Want to know a secret that will set you free from this trap of more? It’s simple. Recognise that you are already more than more could ever be. You are the universe manifesting itself. Think about it. All your atoms—and the rest of the universe—came from a single point of infinite density 13.8 billion years ago. This singularity turned into an explosion of atoms, some of which organised into complex, sentient, thinking, feeling beings. That alone makes your life—and all lives for that matter—both infinitesimally rare and infinitely worthy. You are already more than any more can ever be.
But maybe you still think doing more makes you more worthy and that when you achieve no more you are worth—less. Well how about this: think about your best friend (or partner or kids). Do you love them more when they achieve more success? And when they do less do you love them no more? In the best relationships none of this matters. The person is infinitely worthy regardless of their achievements. Now if you can have that kind relationship with others why not have it with yourself too?
If you were your best friend you’d be worthy whether you did more or less. Of course you’d want your best friend to be happy, and some of that comes with doing more to be enough materially. But doing more to be more worthy doesn’t get you to happiness. Recognising you are already enough is what gets you there.
So do less, I say. Try it, even if for a short while, and see how it feels.

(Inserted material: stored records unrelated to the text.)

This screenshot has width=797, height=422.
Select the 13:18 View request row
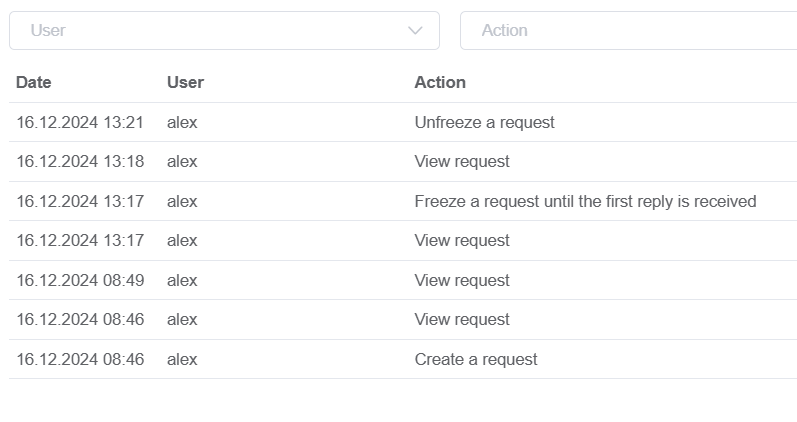(403, 162)
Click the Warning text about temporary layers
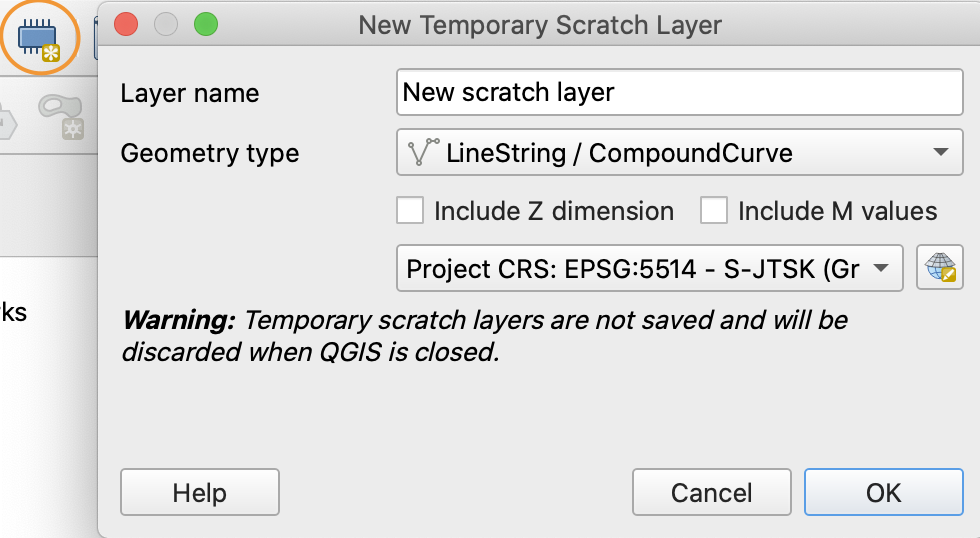This screenshot has height=538, width=980. [485, 336]
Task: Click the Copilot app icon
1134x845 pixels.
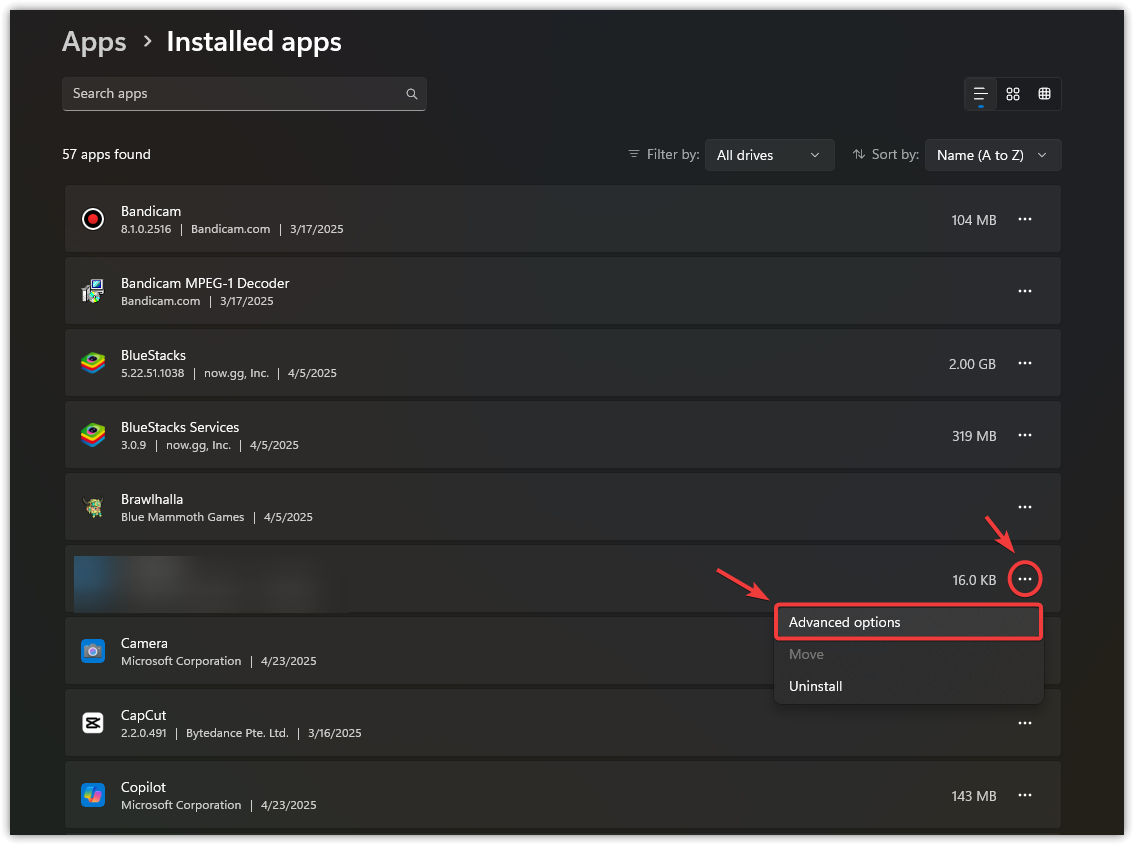Action: [93, 795]
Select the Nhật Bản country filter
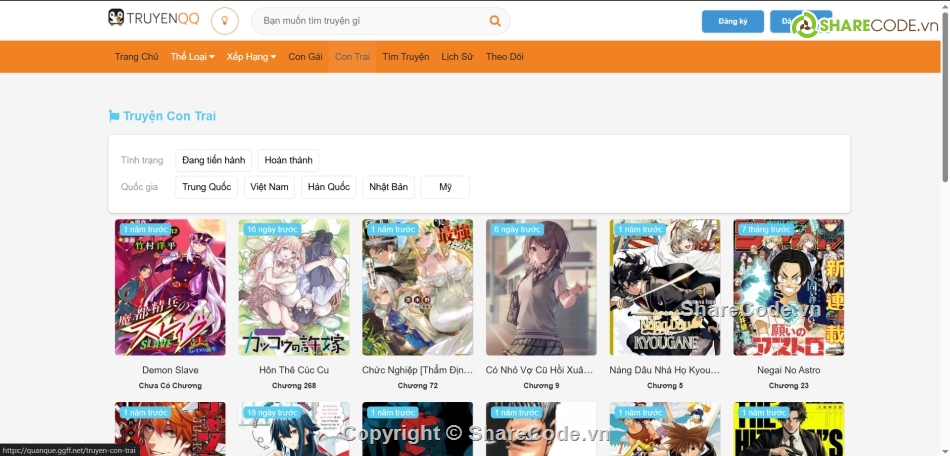 pyautogui.click(x=388, y=187)
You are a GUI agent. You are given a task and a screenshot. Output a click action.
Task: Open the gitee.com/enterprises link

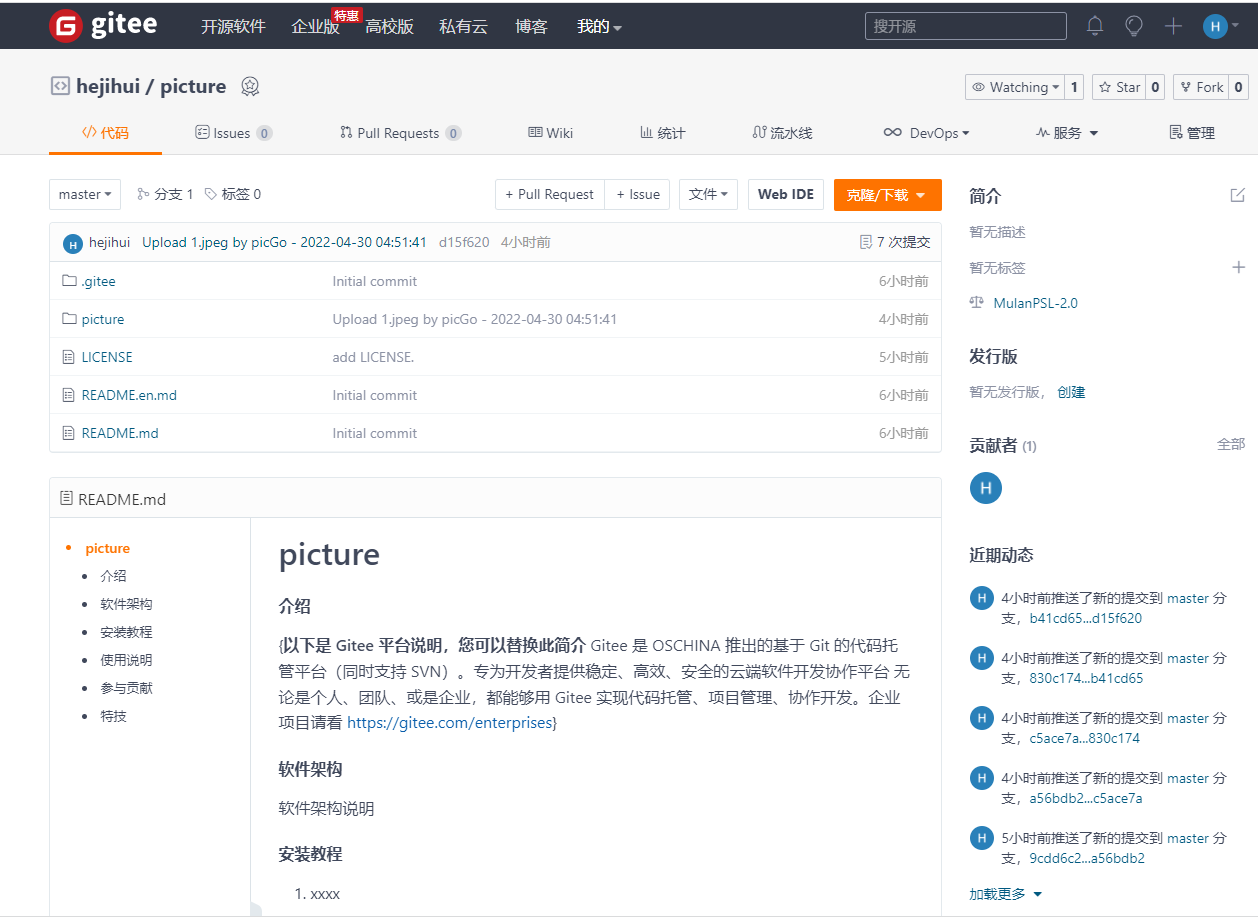(x=449, y=722)
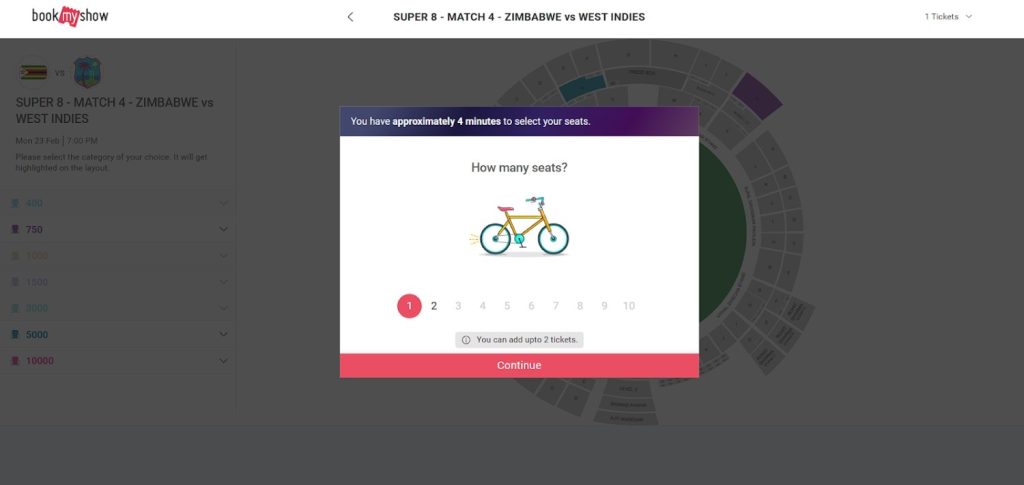Choose the 3 seats option

(x=458, y=306)
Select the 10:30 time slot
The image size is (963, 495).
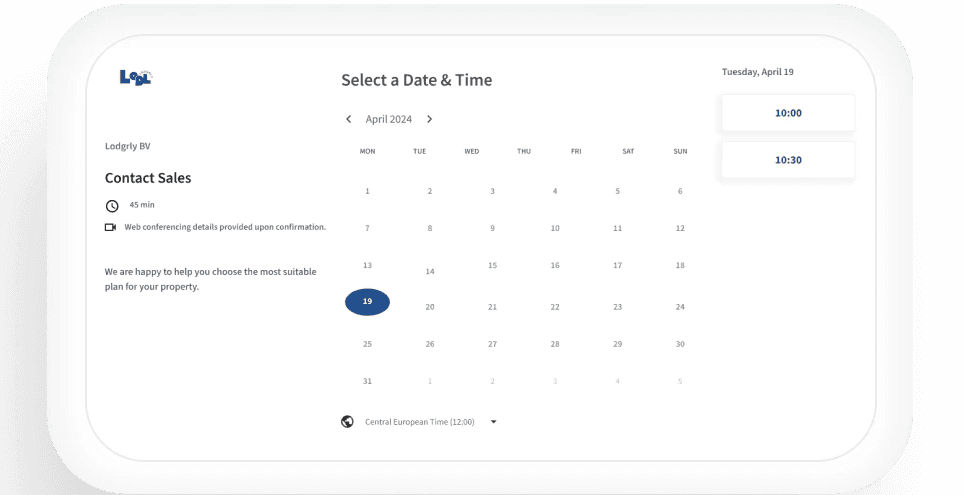tap(788, 160)
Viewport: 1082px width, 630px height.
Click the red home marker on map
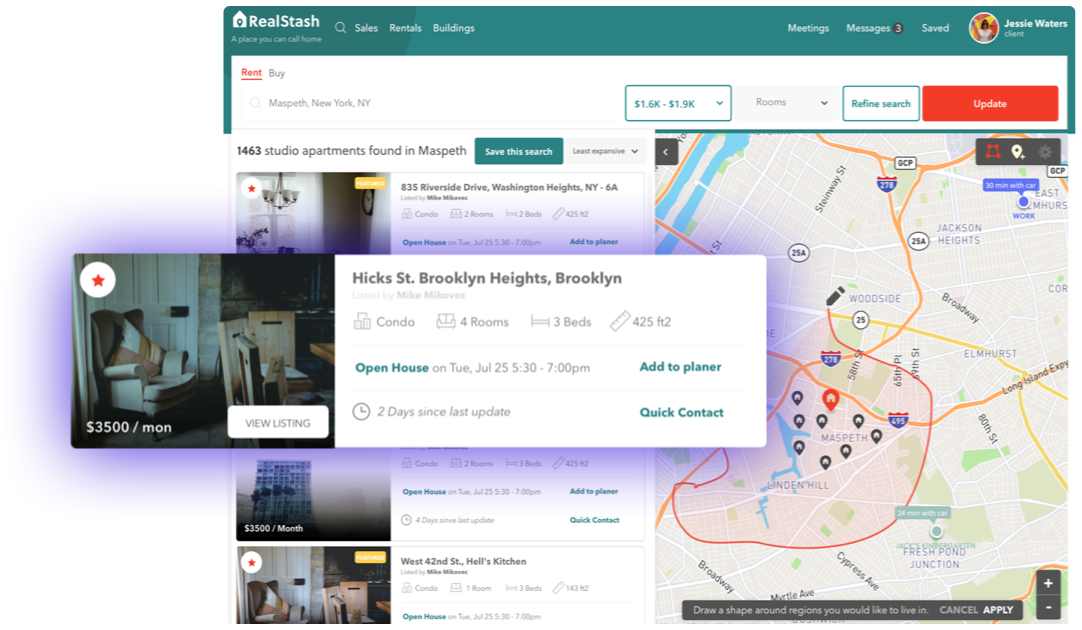pyautogui.click(x=830, y=399)
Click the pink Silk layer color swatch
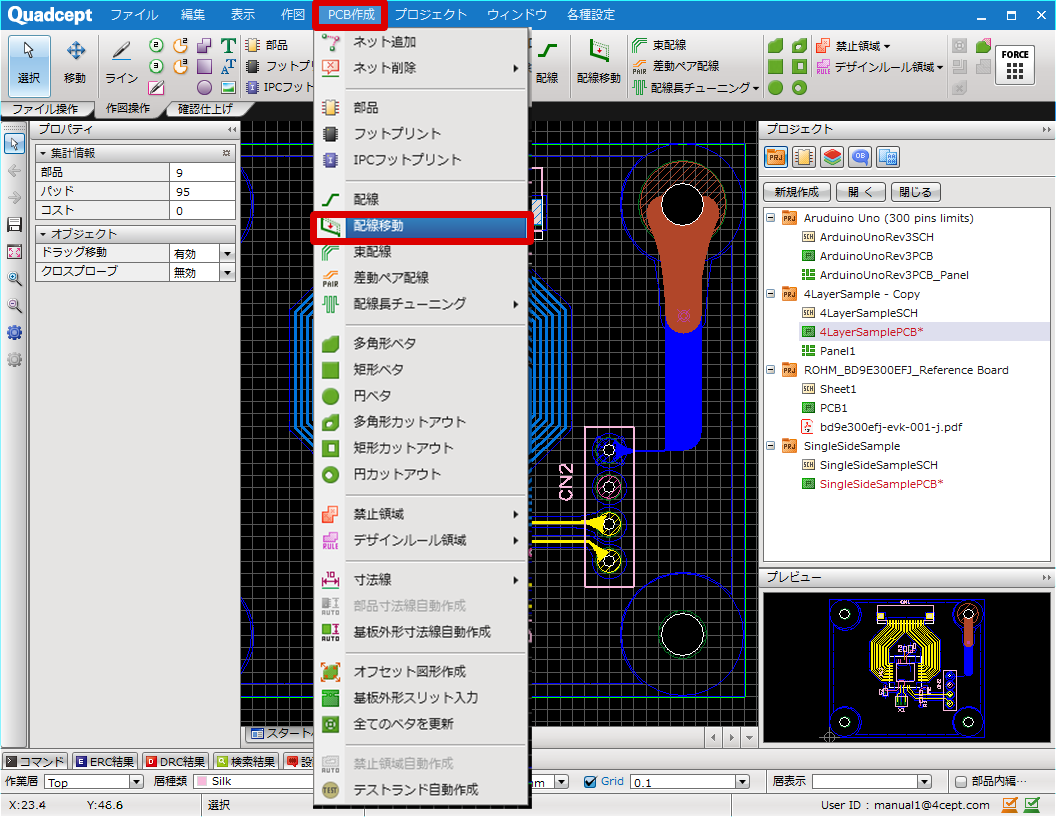 202,782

The worse it feels the more trapped you are in doing more—in which case reading this couldn’t have come at a better time.
Afterword
This was a note I drafted to myself in 3 bullet points initially. Then I played with it some more by turning it into stylistic prose without the confines of formality or tightness of argument. Doing this more freely meant the first draft came out effortlessly, with the second and final drafts needing just a few minor tweaks.
The note is inspired by themes I’ve long thought about on the need for overachievement, and the works of Michael Singer (see “The Premise” chapter in the book “The Surrender Experiment“) and David Burns (see “Your work is not your worth” chapter in the book “Feeling Good“).